5 Financial Tips for Making Investments in Real Estate

Wednesday, May 13, 2020, 6:00 AM | Leave Comment

Maintaining a diverse investment portfolio lessens your risk and gives you more opportunities for rewards.

Real estate is often overlooked in favor of the stock market or cryptocurrencies, and overlooking real estate as an investment is a mistake.

Here are some tips that you need to know about making investments in real estate.

5 Financial Tips for Making Investments in Real Estate

  1. Consider the Size of Commercial Space

    When you are considering commercial real estate investing, think about the square footage of the property. If the property has a large warehouse, find out how many other large warehouses are in the area. If there are already a lot of large warehouses, and several of them are vacant, this might not be the best choice. If the property could be subdivided into smaller units in order to fulfill a need for medium or smaller storage spaces, then this could be a good investment.

  2. Think About Where Peak Values Could Be

    In most of the country, real estate values have been on the rise for about 10 years. Some markets have been very hot, with places such as San Francisco, California, Columbus, Ohio and Charlotte, North Carolina seeing double-digit growth in many years. However, this unabated growth may not continue for long. Consider where the peak is likely to be.

DATASET ENTRIES
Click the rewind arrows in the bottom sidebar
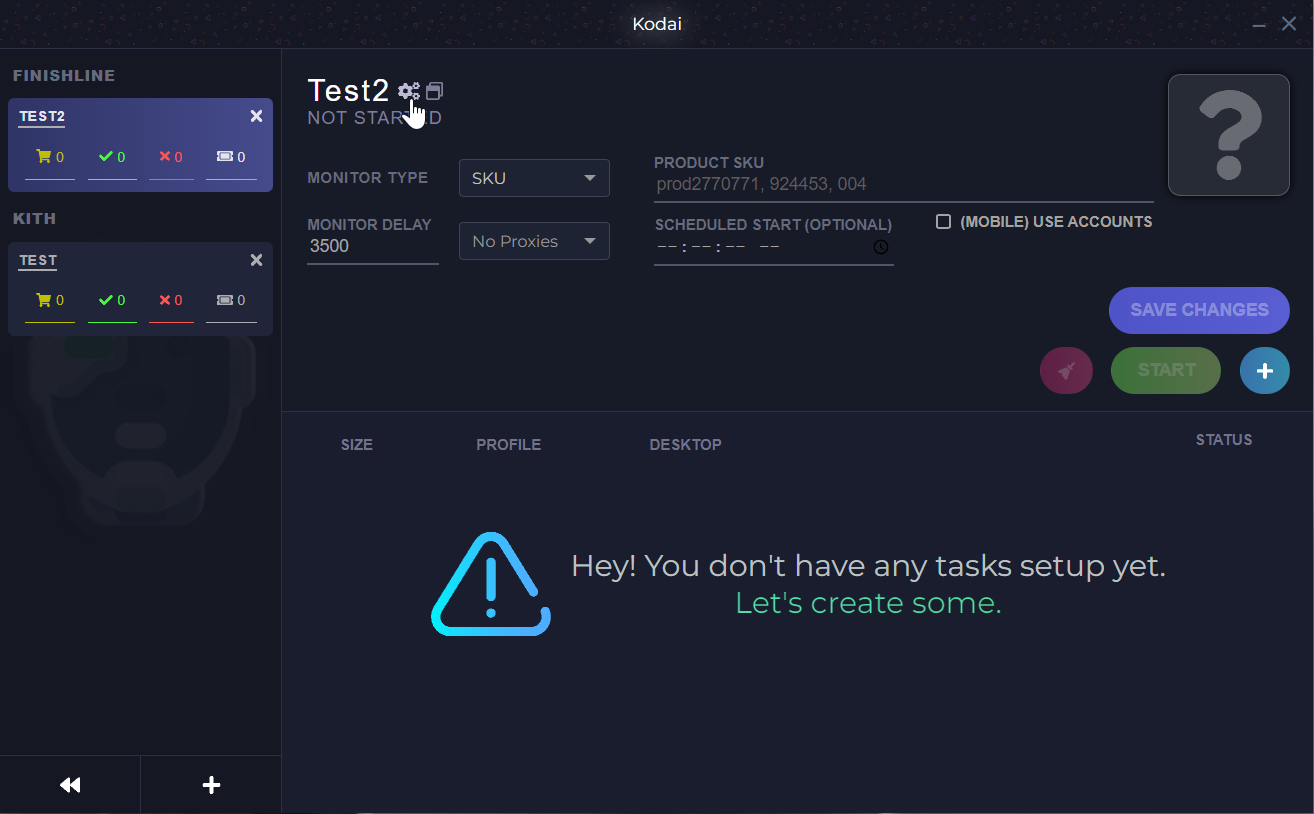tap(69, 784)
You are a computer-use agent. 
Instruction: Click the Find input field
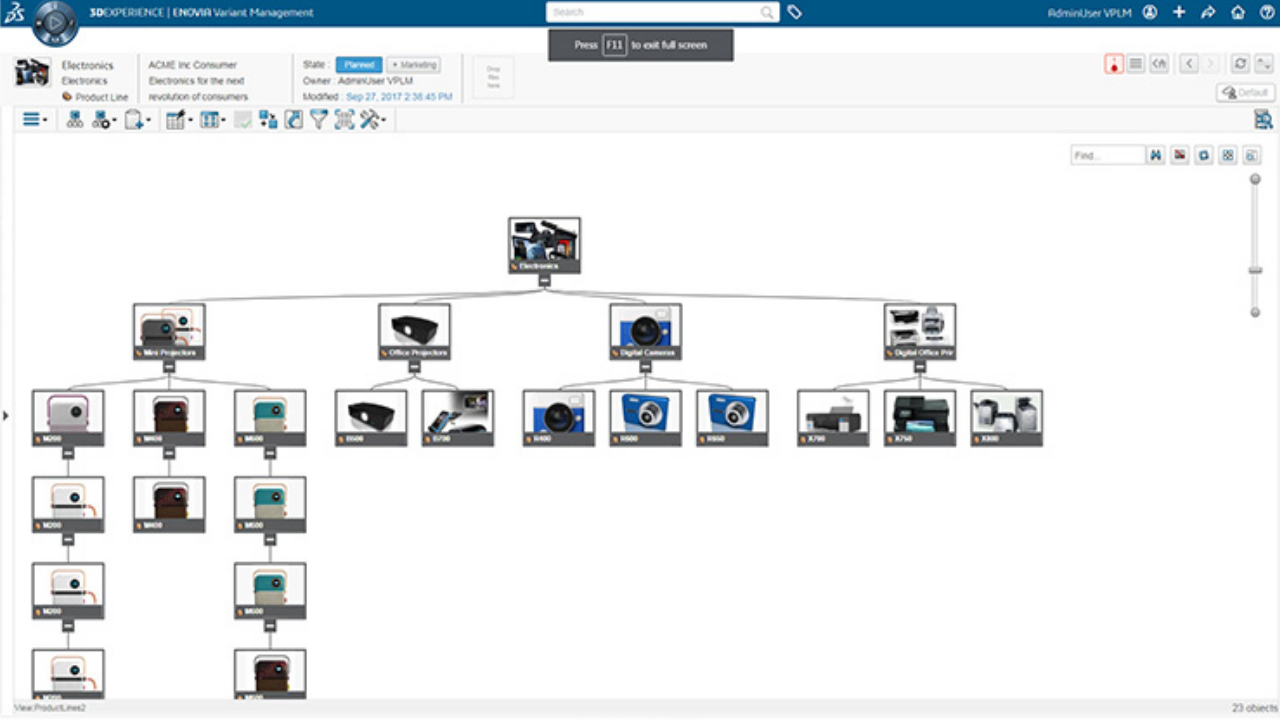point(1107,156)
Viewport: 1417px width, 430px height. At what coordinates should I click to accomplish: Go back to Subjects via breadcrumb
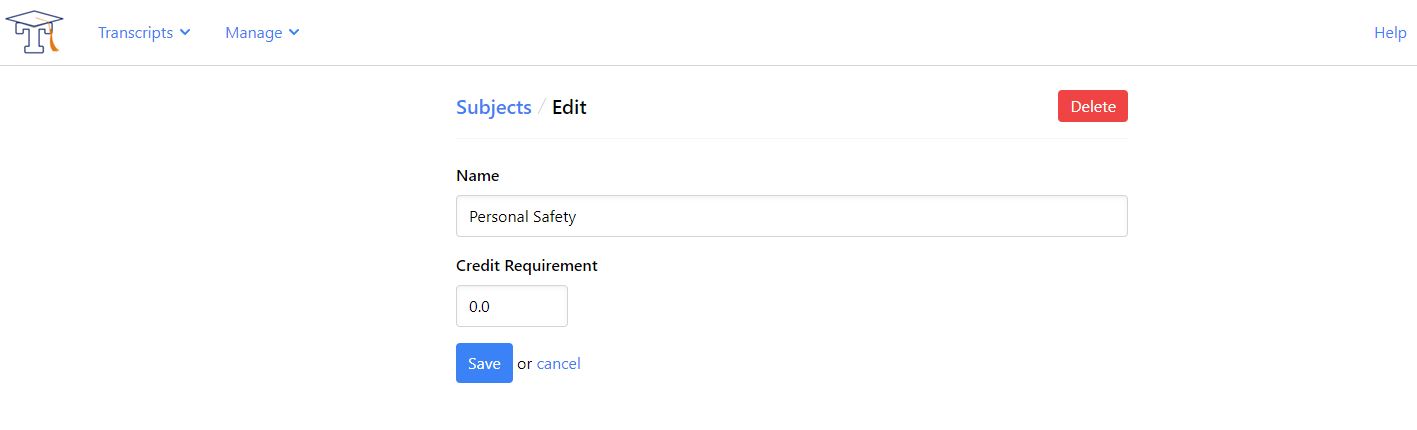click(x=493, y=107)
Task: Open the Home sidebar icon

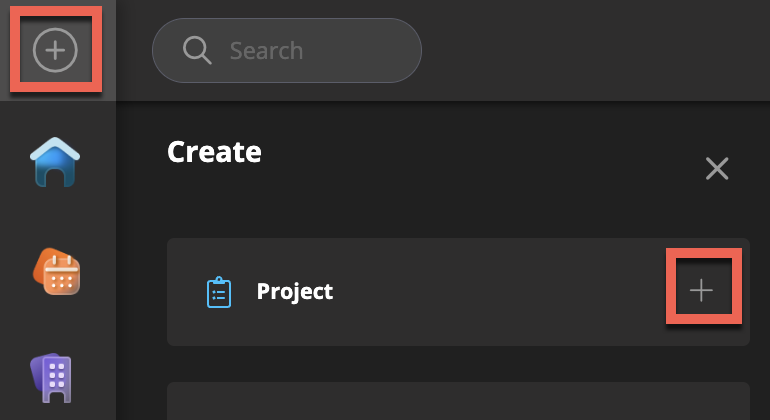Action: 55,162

WORK TO BE COMPLETED
Name every city that the real estate investing tips article mentions, along with its state.

TASK RESULT
San Francisco, California; Columbus, Ohio; Charlotte, North Carolina